Girato durante l’epoca della pandemia, il film più volte ci fa pensare che il mondo fuori dalla stanza della protagonista, che si intravede solo dai fori della tapparella socchiusa, possa essere un post-apocalittico/post-pandemico, ma in realtà su questo dettaglio si gioca solo, non essendo importante, ai fini della storia, quello che c’è fuori, come invece lo era ad esempio nel già citato The Nest, nel quale la reclusione forzata del bimbo protagonista era indotta proprio da ciò che stava succedendo nel mondo esterno. Qui il fuori interessa relativamente. Il gioco è tutto dentro. E la scoperta aberrante che fa alla fine la protagonista ci fa pensare al finale di Quella Casa nel Bosco di Drew Goddard (2011), senza la parte lovecraftiana ed i tritoni striscianti, ma con l’amara consapevolezza che quello che si credeva di vivere fino a quel momento era invece solo una mera illusione, una messa in scena, per nascondere una realtà decisamente più oscura e raccapricciante, senza dover stare sempre a scomodare i Grandi Antichi. Qua bastano i relativi. Parenti? Non si sa. Non se ne è mai sicuri completamente. Ma molto vicini, senz’altro.
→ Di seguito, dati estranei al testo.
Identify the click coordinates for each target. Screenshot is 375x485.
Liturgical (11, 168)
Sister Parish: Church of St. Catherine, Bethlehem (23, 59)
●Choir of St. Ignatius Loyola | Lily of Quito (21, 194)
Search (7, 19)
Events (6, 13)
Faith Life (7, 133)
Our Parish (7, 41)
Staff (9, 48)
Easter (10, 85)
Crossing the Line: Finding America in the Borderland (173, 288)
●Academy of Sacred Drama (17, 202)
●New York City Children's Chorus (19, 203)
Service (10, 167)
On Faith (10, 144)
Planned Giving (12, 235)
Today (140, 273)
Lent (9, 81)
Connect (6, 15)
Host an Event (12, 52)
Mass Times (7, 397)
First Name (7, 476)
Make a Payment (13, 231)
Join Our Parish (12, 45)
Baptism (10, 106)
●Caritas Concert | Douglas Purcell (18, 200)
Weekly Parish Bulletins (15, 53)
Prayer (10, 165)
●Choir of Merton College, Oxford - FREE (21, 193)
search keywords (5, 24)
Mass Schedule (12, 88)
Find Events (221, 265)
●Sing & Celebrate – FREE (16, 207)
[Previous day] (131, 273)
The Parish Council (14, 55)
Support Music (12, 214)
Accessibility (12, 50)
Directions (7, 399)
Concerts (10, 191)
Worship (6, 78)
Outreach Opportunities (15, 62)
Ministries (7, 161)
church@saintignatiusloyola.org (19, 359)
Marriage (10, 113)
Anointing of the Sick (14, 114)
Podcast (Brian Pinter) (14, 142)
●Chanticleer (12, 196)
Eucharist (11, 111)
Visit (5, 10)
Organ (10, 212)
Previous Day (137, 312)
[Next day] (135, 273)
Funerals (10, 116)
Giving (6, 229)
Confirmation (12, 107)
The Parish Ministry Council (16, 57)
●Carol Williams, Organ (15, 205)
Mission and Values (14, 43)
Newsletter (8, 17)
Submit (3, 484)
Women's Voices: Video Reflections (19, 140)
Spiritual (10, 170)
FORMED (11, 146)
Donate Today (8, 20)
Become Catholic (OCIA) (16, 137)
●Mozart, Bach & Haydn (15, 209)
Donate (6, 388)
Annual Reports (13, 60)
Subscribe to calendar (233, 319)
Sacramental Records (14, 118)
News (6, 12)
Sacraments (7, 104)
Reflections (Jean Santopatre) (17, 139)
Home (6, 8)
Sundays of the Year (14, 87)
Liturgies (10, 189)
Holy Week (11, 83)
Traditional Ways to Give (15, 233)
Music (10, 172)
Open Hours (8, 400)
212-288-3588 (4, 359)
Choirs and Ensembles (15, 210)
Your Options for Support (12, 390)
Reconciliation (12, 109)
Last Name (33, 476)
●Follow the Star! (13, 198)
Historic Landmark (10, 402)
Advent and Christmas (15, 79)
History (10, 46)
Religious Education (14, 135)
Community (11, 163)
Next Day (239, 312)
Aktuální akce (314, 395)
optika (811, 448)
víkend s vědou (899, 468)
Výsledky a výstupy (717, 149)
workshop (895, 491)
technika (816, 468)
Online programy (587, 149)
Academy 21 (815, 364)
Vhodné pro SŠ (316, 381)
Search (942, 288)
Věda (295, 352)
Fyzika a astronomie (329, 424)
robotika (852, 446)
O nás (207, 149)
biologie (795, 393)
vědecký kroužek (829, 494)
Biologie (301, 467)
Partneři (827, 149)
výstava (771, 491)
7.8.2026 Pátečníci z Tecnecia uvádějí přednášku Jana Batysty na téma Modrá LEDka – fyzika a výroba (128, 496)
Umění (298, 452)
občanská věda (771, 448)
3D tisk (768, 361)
Un esordio ambizioso, quindi, quello di Domenico Croce, ma dal mio punto di vista perfettamente riuscito. Una storia simbolica, sulla ricerca della propria identità, una sorta di coming of age che sconfina nel thriller e talvolta anche nel pulp, sottolineato dai colori pastello. Un film di genere che trova però una sua strada personale ed emerge dal mare magnum di prodotti pretenziosi ma vuoti che circolano nel panorama indipendente italiano attuale.